We may be afraid to confront someone—God asks us to trust Him in all things He asks us to do. “Perfect love casts out fear.” 1 John 4:18b, ESV

We may be afraid of someone not liking us if we gently confront them about something. In order to keep ourselves safe, we head to a friend to vent rather than to the person herself.
I have to think Jesus weeps over pride like this—and here’s the thing, He absolutely knows how to humble us.
“But He gives more grace. Therefor it says, God resists the proud but gives grace to the humble.” James 4:6, Esv
At the end, the only disclaimer I can give is if someone isn’t safe. Then, you need to head for help immediately. There are absolutely times when emotional, spiritual, or physical abuse call for immediate intervention without first going alone.
God loves you. He keeps you safe in His care by giving you safe people.
God loves others also. He aims to redeem them with the Grace He died for. Can you help others run to Jesus rather than run from people who call themselves Jesus Followers?
Humble and loving, Jesus was most relaxed with sinners who saw their need and longed to touch the hem of His robe for healing and forgiveness. He tensed up with religious people who did whatever it took to feel righteous about themselves rather than enter the righteousness of Christ where everyone kneels on horizontal ground in utter need of absolute grace.
Living in the goodness of God, as Jenn Johnson so beautifully sings, means we don’t live in our own goodness or in another’s goodness. We expect to find faults everywhere we go, and we expect to give grace as we want to receive it.
Then, we confess our faults to trustworthy people, because owning where we’ve gone wrong helps us get closer to what’s right. Rather, the only One Who’s always right.

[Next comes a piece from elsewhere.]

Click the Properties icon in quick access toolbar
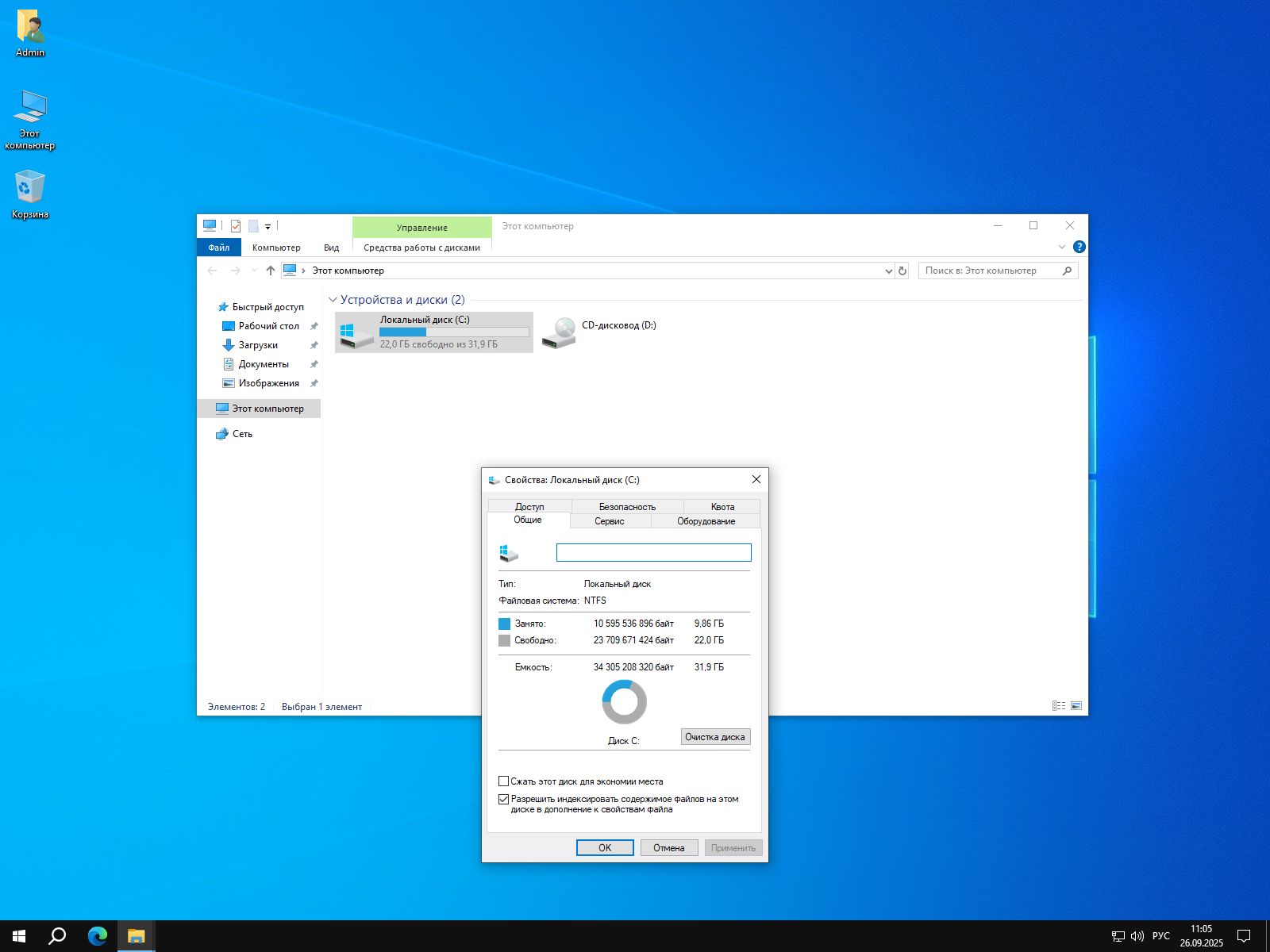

And we get this deeply, this undeniable truth that walking toward a church building won’t make us a real Christian anymore than standing in a garage makes us a car.

It’s mercy and truth that meet together in one redemptive wrap around, like a circle of redeeming love. There, we can truly say “I’m a Jesus Follower and we love each other.”
Stand with me here, walk with me here, kneel with me here, for His glory and for the sake of those He loves—which is EVERYONE.
“Redeeming love has been my theme, and shall be til I die.”
By Grace alone,
Sara D.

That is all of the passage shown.